Estimating what k mer parameter to use for a de bruijn graph based assembly (ABySS, Soapdenovo, Velvet) - Green-Biome-Institute/AWS GitHub Wiki
The following is the current method that we use in order to approximate the k-mer parameter that is required by most of the short-read assembler that we use to do genome assembly.
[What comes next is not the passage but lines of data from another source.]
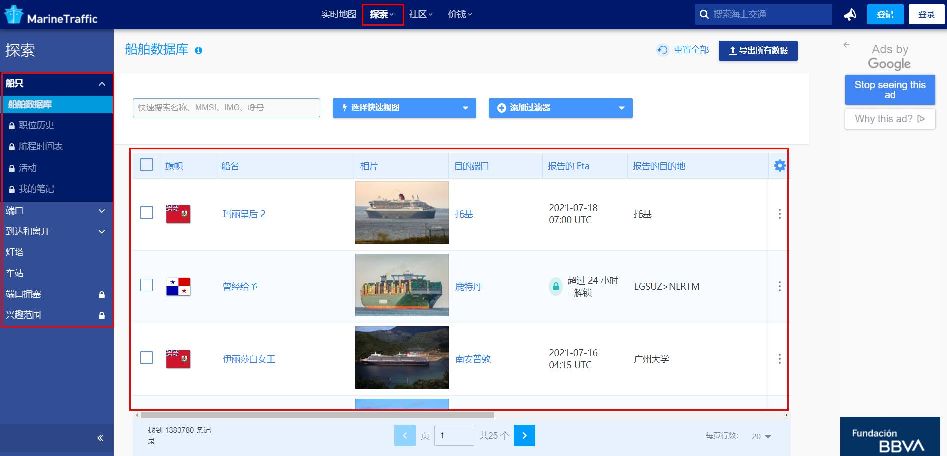Go to next page with right arrow

[525, 435]
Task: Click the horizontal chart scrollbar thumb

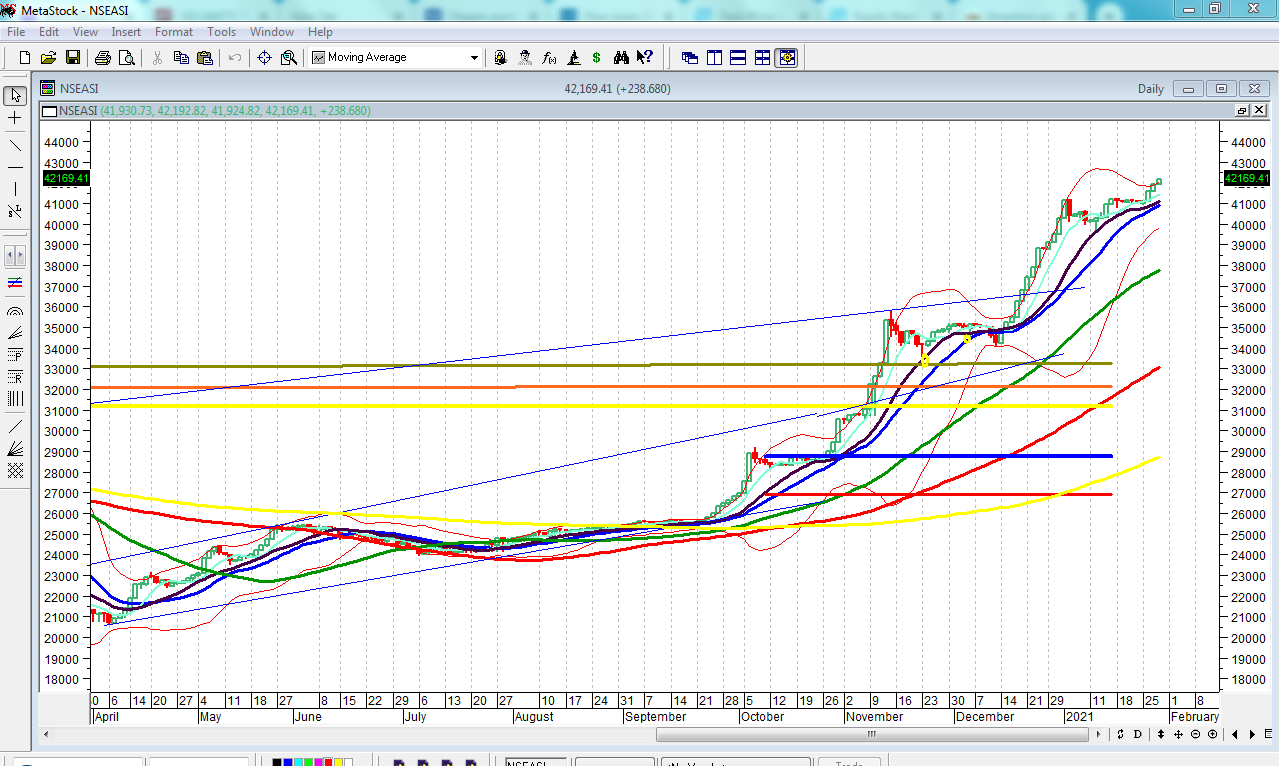Action: point(870,735)
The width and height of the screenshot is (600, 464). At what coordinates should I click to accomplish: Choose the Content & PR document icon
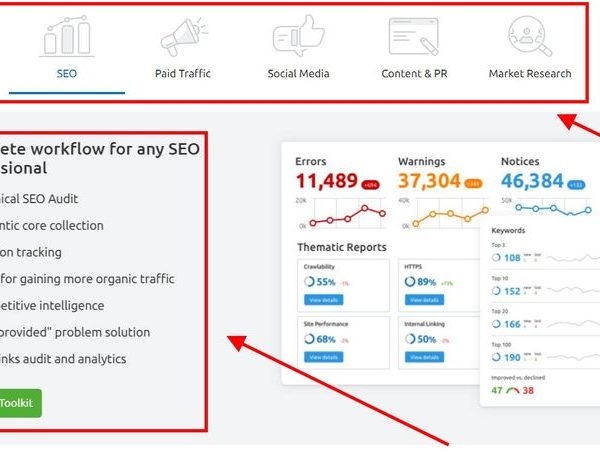413,36
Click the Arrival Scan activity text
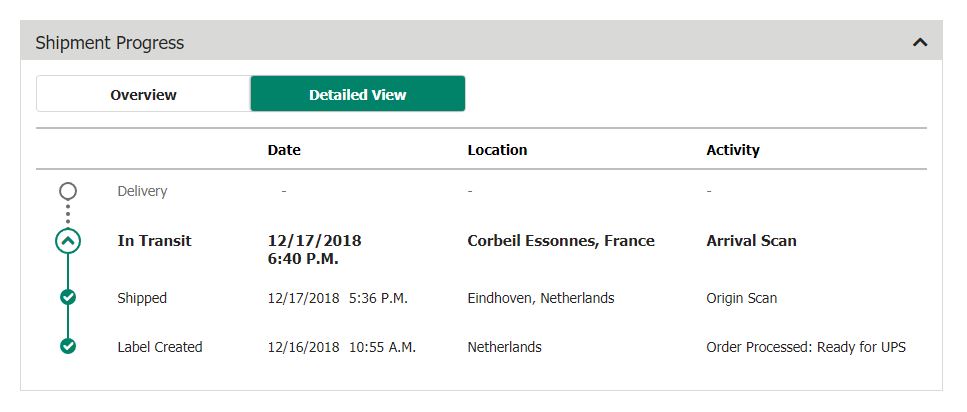Viewport: 967px width, 412px height. pyautogui.click(x=751, y=241)

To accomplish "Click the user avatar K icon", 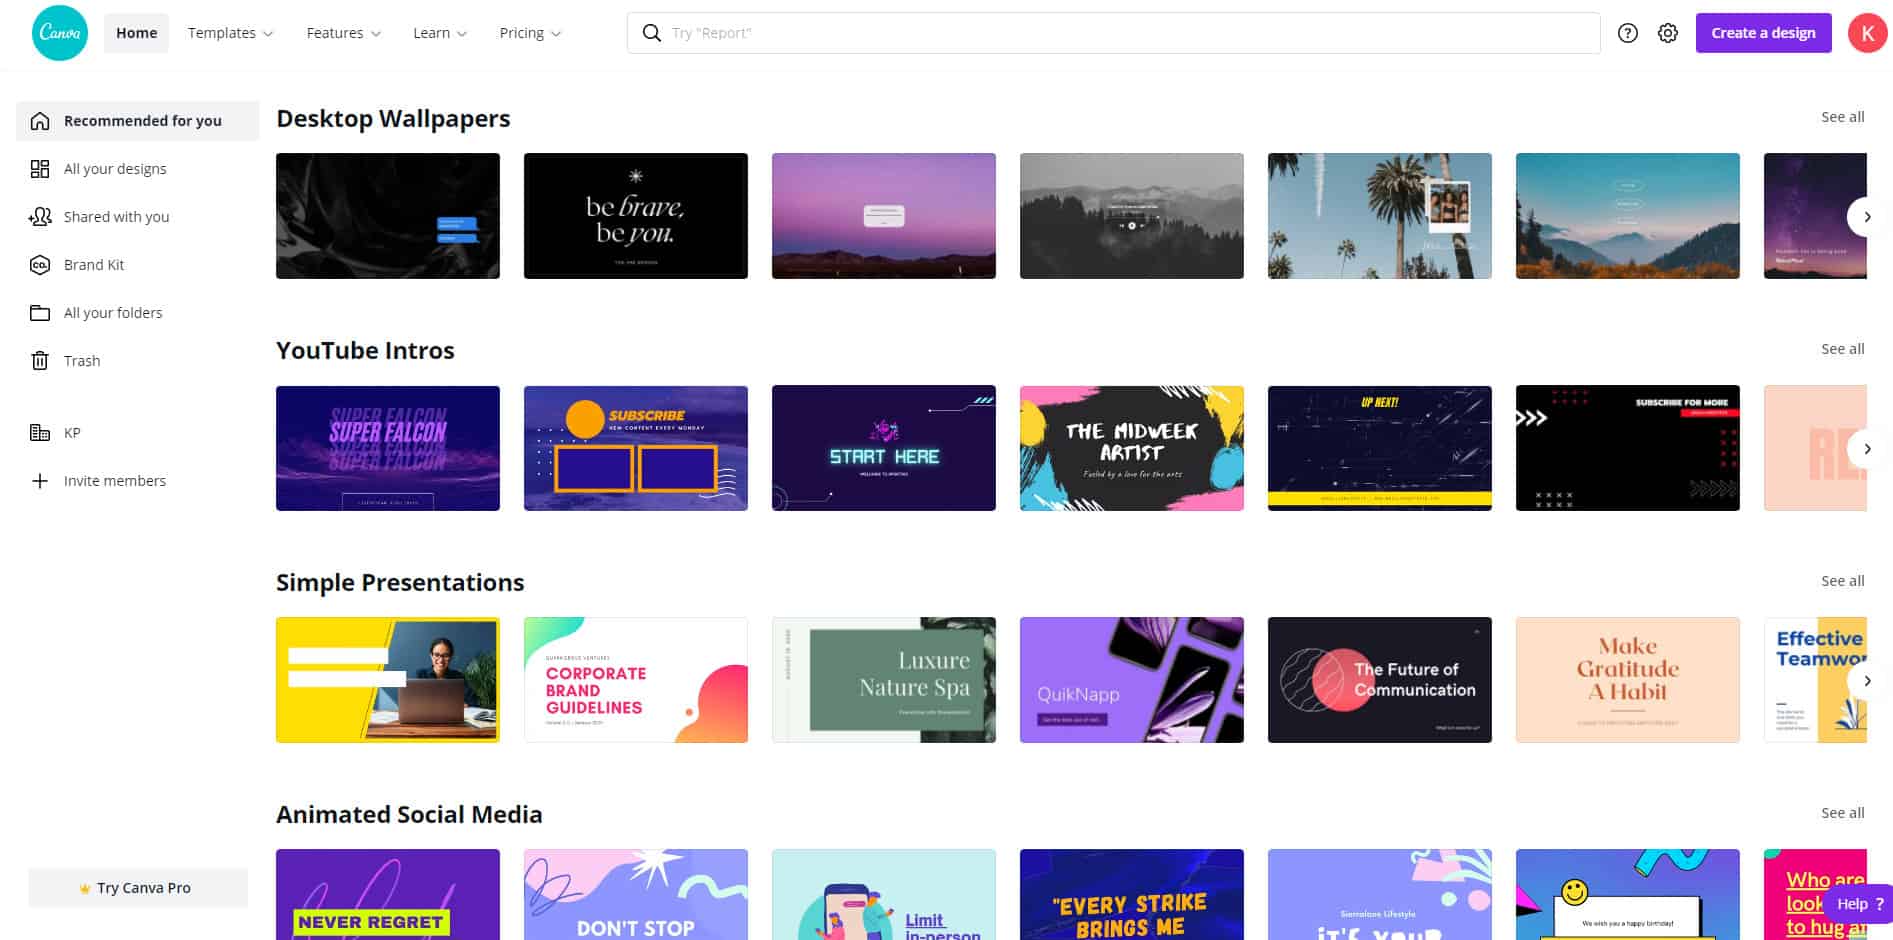I will coord(1866,33).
To do this, we will be using the following tool, called Velvet Advisor, which can be found at:
https://dna.med.monash.edu/~torsten/velvet_advisor/
In order to use this tool, we need 5 pieces of information. This includes:
- Total number of reads
On your EC2 instance with your files downloaded, we can use the following commands to determine the number of reads:
zcat your-filename.fastq.gz | wc -l
will output the total number of lines within the uncompressed version of your .fastq.gz
file (zcat
is used to expand and view a compressed file without uncompressing it). If the files is not compressed, simply use: wc your-filename.fastq
If your file is a FASTQ file, then divide this number by 4 to get the total number of reads within that file. If it is a FASTA file, divide by 2 to get the total number of reads. (please refer here for a description of different sequencing filetypes)
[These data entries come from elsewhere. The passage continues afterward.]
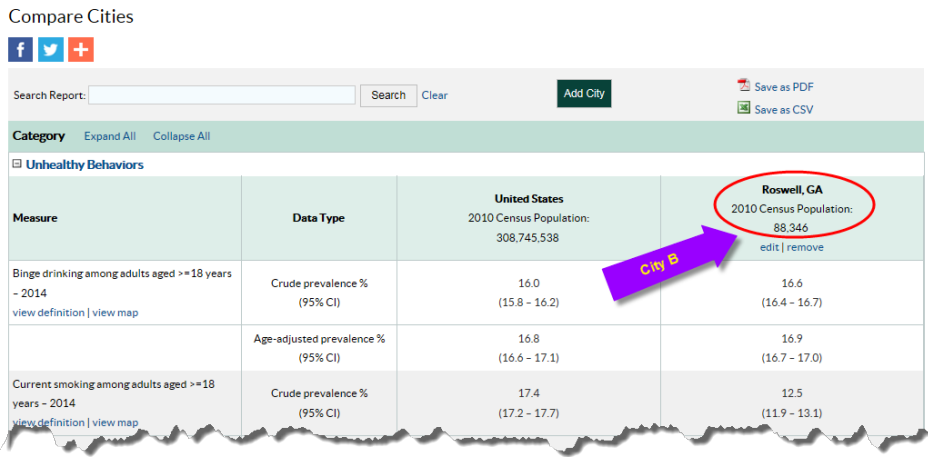Edit the Roswell, GA city column

pyautogui.click(x=769, y=247)
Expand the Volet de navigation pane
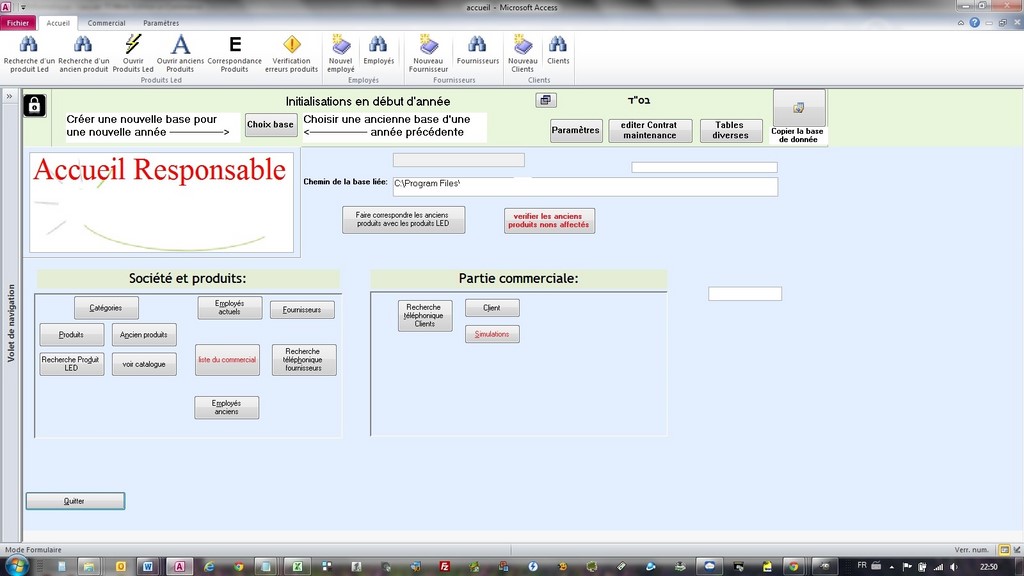This screenshot has width=1024, height=576. (x=8, y=96)
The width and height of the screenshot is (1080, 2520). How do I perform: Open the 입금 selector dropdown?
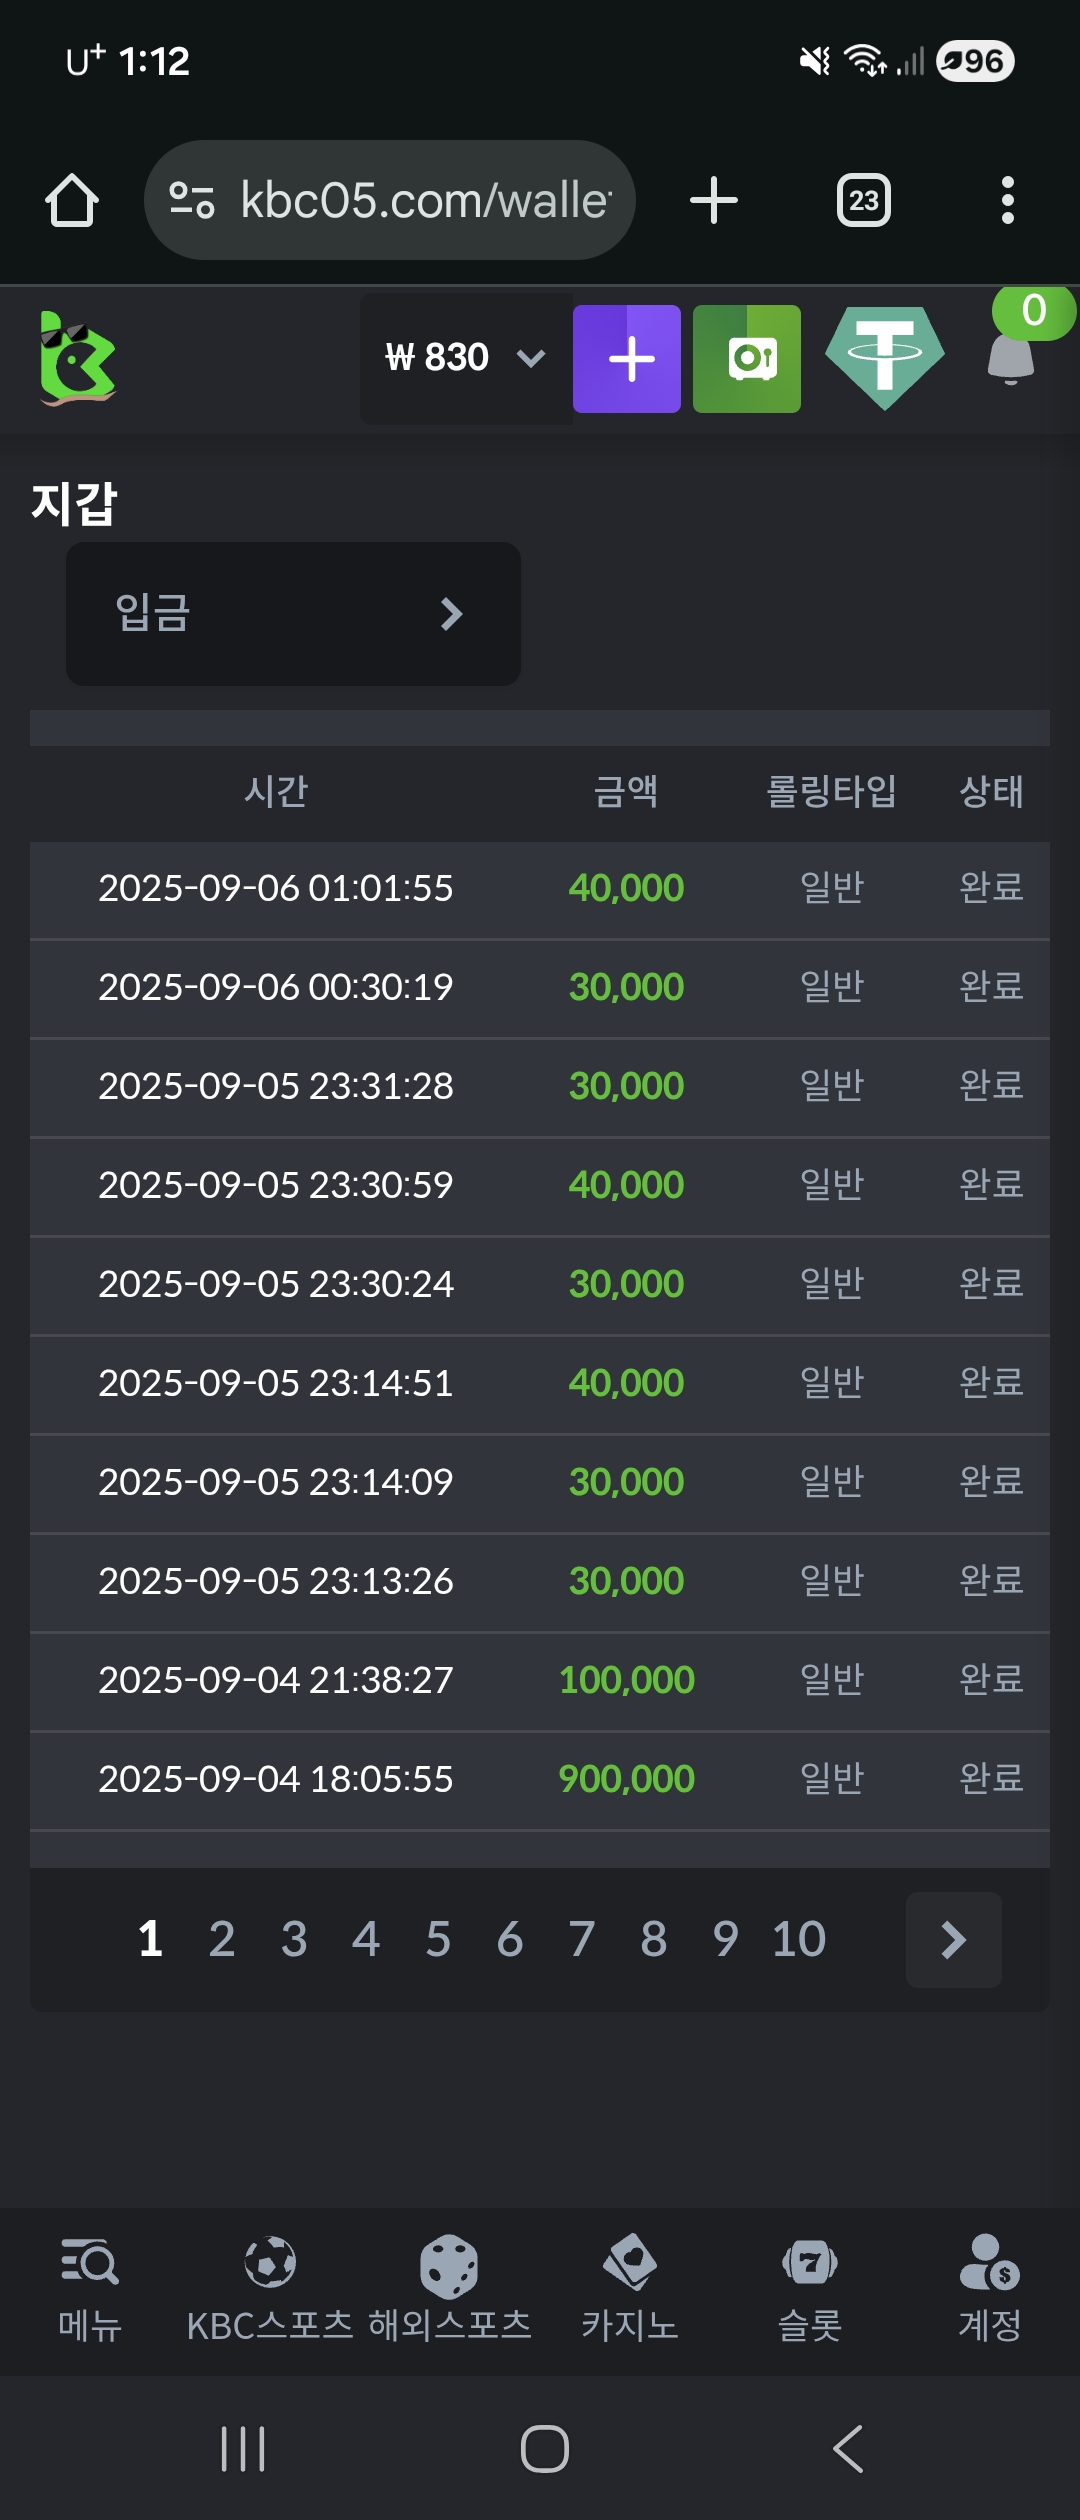[293, 613]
- If the reads are paired-end or single-end
Hopefully you know if your reads are paired or single-end if it is your data. If the data is not yours, please look at the description of the data from wherever you downloaded it. Otherwise, the two pieces of identifying information here are going to be that 1) you either have 1 or 2 sequencing files and 2) within the filename you might see something like _01
and _02
or _R1
and _R2
. If you only have 1 sequencing file, it is likely not paired-end (unless you lost the other file). If you have 2 sequencing files and they have _01
and _02
or _R1
and _R2
in their name, those are probably paired-end files.
Lastly, you can also check by reading out the first read of both files using:
zcat GBI-2_Cmolli_S78_R1_001.fastq.gz | head -n 2
on both of your FASTQ or FASTA files. If the read label for the first read is the same within each file besides a 1:N:0:
and 2:N:0:
(or some other way that labels the reads as 1 and 2 for forward and reverse), then those are paired-end reads.
- Read length
This is also information you hopefully know if it is your data. If not, use the following command on your FASTQ files:
zcat GBI-2_Cmolli_S78_R1_001.fastq.gz | head -n 2 | awk '{ print length }'
The second number will be your read length. For reads of 151, I tend to trim the last base that tends to have a high error rate and get read lengths of 150. Same for reads of 101, I trim the last base and get read lengths of 100.
- Estimated genome size
Please refer to the following page here for a protocol to determine an estimated genome size from your reads.
- Desired k-mer coverage for your assembly
The Velvet assembler gives some information regarding this value at the bottom of the page:
"The choice of k is a trade-off between specificity and sensitivity. Longer kmers bring you more specificity (i.e. less spurious overlaps); but reduce depth of coverage. The sweet spot is related to the properties of your genome and to the error rate in the reads...
Experience shows that kmer coverage should be above 10 to start getting decent results. If Ck is above 20, you might be "wasting" coverage. Experience also shows that empirical tests with different values of k are not costly to run."
Further information found at the bottom of the above Velvet assembler page: http://ivory.idyll.org/blog/the-k-parameter.html
Typically, I will input 10, 20, 30, 40, 50, and 60 to see what k-mer value is suggested and then mark down that range.
For example if I have 600 million paired-end reads with read lengths of 150 and i estimate my genome size to be 500 megabases, then use 10, 20, and 30 for the k-mer coverage, I get a range of:
10: 147 20: 143 30: 139 40: 135 50: 131 60: 127
From within this range, I will choose 2 or 3 values to start with, say 127 and 139. I will assemble with these values and then using the results of those assemblies, choose another value or two to assemble with. In this example, say my assembly with k=127 seems to have a higher BUSCO score and better statistics, I may then choose 123 and 131 and do another two assemblies with those two k-mer parameters.